Work to complete
In the material below, find all lines with the string "will" and copy them.

Source material
________

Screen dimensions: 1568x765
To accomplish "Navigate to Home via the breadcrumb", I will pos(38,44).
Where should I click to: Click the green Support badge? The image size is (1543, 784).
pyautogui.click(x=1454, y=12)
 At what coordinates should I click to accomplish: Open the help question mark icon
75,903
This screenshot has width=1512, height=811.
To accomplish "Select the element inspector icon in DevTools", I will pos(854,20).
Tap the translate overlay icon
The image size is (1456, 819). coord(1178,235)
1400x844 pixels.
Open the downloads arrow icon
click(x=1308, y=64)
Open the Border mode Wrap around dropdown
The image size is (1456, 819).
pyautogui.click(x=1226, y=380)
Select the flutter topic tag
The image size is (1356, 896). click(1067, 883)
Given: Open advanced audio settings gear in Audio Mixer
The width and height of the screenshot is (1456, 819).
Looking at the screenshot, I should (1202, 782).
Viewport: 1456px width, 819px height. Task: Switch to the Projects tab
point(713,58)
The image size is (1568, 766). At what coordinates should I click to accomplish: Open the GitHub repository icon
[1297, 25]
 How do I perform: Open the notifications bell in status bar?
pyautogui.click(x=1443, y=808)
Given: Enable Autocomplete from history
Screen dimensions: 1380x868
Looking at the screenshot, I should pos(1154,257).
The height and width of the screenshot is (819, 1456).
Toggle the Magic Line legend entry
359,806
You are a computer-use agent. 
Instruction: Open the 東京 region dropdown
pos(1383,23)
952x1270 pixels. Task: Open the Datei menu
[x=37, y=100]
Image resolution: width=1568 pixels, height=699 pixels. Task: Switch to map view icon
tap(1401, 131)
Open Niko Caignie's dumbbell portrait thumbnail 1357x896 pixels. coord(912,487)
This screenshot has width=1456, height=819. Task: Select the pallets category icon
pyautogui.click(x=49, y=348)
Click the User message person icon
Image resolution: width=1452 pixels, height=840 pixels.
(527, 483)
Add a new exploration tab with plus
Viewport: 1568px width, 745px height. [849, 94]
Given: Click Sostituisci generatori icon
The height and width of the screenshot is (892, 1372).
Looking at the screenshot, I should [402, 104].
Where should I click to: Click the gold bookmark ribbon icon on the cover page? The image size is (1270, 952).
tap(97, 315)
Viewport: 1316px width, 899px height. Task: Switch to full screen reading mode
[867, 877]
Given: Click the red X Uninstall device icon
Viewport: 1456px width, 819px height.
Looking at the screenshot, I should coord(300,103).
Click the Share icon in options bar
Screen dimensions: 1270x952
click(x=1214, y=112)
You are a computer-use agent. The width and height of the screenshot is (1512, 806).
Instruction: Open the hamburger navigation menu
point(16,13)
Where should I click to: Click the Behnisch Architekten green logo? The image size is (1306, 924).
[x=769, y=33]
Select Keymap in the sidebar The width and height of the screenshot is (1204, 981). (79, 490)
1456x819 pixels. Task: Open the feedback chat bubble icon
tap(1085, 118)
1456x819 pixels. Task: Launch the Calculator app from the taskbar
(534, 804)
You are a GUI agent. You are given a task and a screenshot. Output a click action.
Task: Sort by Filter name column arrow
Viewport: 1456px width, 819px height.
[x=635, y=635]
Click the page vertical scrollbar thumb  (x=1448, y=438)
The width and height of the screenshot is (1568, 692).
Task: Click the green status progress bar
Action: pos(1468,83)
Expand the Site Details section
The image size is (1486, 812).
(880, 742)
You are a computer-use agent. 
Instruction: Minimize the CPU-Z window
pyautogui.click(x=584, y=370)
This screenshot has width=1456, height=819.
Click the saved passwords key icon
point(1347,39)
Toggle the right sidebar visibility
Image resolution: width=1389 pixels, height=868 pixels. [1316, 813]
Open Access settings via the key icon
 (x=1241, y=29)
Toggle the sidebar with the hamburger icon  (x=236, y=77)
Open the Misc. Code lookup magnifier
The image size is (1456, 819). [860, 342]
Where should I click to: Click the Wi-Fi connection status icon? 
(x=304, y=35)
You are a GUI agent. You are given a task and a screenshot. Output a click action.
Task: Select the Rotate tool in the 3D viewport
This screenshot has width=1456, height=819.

________

Solution
To accomplish "Navigate to Home via the breadcrumb", I will pos(38,44).
To accomplish "Select the element inspector icon in DevTools", I will pos(854,20).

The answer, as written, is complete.